Chi ci segue da qualche anno ricorderà la lunga serie di interventi che Recce'd ha dedicato ai problemi delle grandi banche globali, da UBS a Goldman Sachs, da BNP Paribas a BofA Merrill Lynch, da Morgan Stanley a Barclays, da Credit Suisse a Deutsche Bank. Tutte hanno il medesimo problema, un modello di business che ha fallito: e che le costringe ad operazioni spericolate (e qualche volta, come documentato dai tribunali, fraudolente). Il problema era, e resta anche oggi molto evidente, e comprovato da fatti che vengono pubblicati in evidenza sui quotidiani. Ci colpisce quindi, in negativo, il fatto che si legga sui quotidiani e sui media di settore che ci sono voci di un fallimento di Deutsche Bank.
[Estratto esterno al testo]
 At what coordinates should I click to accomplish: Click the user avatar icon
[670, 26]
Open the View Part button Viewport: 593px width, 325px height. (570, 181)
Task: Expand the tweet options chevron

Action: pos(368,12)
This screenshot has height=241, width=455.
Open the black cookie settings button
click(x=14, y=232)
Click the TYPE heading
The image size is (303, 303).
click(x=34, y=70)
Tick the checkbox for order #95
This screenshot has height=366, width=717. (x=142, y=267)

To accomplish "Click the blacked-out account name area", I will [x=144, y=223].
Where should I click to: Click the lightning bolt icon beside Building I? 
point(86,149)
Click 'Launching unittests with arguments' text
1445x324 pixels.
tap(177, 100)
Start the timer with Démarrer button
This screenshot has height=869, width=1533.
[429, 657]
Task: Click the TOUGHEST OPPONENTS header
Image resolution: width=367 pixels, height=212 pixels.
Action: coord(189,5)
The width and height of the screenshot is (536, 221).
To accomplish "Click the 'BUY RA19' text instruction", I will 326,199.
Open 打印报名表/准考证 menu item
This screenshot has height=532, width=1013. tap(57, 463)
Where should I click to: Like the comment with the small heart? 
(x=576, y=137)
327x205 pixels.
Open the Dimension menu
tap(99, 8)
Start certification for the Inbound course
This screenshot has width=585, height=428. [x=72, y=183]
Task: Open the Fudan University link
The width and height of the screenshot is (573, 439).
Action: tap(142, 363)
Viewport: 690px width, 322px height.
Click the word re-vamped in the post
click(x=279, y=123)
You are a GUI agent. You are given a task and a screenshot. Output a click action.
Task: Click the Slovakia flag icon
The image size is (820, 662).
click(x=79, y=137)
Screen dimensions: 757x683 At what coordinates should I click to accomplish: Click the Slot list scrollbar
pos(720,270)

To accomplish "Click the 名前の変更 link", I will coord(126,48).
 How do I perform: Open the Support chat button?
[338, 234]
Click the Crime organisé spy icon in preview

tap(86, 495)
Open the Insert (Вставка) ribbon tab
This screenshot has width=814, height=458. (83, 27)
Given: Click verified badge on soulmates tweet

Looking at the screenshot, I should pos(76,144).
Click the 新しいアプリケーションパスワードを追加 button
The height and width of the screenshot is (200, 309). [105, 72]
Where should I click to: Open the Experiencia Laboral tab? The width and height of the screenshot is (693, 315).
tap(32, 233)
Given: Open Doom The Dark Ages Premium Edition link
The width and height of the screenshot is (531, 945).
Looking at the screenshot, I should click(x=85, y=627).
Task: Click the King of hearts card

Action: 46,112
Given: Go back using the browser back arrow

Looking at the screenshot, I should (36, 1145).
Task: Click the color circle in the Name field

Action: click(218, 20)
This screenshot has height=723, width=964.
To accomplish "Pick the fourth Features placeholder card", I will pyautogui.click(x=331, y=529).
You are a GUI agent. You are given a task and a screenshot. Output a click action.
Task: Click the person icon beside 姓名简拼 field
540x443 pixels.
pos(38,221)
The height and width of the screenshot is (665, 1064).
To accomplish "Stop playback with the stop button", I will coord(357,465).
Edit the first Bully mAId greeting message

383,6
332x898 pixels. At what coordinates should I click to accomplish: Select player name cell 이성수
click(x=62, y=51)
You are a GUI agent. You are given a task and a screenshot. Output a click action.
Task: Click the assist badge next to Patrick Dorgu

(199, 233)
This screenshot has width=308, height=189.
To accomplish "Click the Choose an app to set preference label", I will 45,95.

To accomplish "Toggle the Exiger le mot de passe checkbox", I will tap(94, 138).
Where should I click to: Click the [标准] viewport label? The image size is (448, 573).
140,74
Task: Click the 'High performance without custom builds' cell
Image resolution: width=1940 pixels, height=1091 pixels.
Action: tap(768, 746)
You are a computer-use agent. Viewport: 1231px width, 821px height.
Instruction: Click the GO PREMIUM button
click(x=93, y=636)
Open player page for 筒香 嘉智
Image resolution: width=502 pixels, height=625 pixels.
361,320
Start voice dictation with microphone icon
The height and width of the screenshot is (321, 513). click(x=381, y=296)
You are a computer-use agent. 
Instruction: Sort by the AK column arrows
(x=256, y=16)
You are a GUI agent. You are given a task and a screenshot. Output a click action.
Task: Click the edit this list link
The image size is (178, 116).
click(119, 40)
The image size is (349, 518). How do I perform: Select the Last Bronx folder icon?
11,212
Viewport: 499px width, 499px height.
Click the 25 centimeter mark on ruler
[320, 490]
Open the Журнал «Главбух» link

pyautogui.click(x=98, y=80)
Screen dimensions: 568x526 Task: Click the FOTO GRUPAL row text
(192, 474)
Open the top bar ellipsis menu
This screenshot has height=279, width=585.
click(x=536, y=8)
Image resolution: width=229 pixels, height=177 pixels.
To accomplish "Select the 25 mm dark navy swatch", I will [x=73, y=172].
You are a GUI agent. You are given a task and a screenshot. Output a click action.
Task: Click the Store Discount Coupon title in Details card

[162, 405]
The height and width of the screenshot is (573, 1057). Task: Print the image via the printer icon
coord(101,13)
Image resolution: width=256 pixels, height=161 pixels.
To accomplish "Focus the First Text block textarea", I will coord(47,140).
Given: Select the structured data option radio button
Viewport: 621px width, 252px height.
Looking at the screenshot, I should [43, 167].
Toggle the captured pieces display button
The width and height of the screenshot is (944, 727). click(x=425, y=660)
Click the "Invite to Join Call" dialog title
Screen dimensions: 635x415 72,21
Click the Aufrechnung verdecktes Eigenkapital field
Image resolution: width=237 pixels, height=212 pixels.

Come è possibile che nascano voci di questo tipo, dopo che, per molti anni, ci siamo sentiti ripetere, da tutte le parti, che "oggi non potrebbe ripetersi un episodio come il 2008, perché ci sono controlli più efficienti"? Ce lo dicevano i banchieri centrali, e lo ripetevano le stesse "ricerche" delle banche globali (e quindi poi le nostre Reti). Il fatto stesso che queste voci possano diffondersi chiama in causa, in modo diretto, le responsabilità delle Banche Centrali, che avrebbero dovuto (anziché giocare a fare gli eroi dei videogiochi con i loro QE) occuparsi di amministrare con maggiore attenzione la Vigilanza ed il rischio sistemico. All'investitore noi ripetiamo che se avete in mano prodotti con queste etichette, magari prodotti di realtà italiane che però hanno usato questi marchi internazionali come forma di promozione ("il meglio del meglio"), farete bene a verificare, controllare, approfondire, e fare molte domande.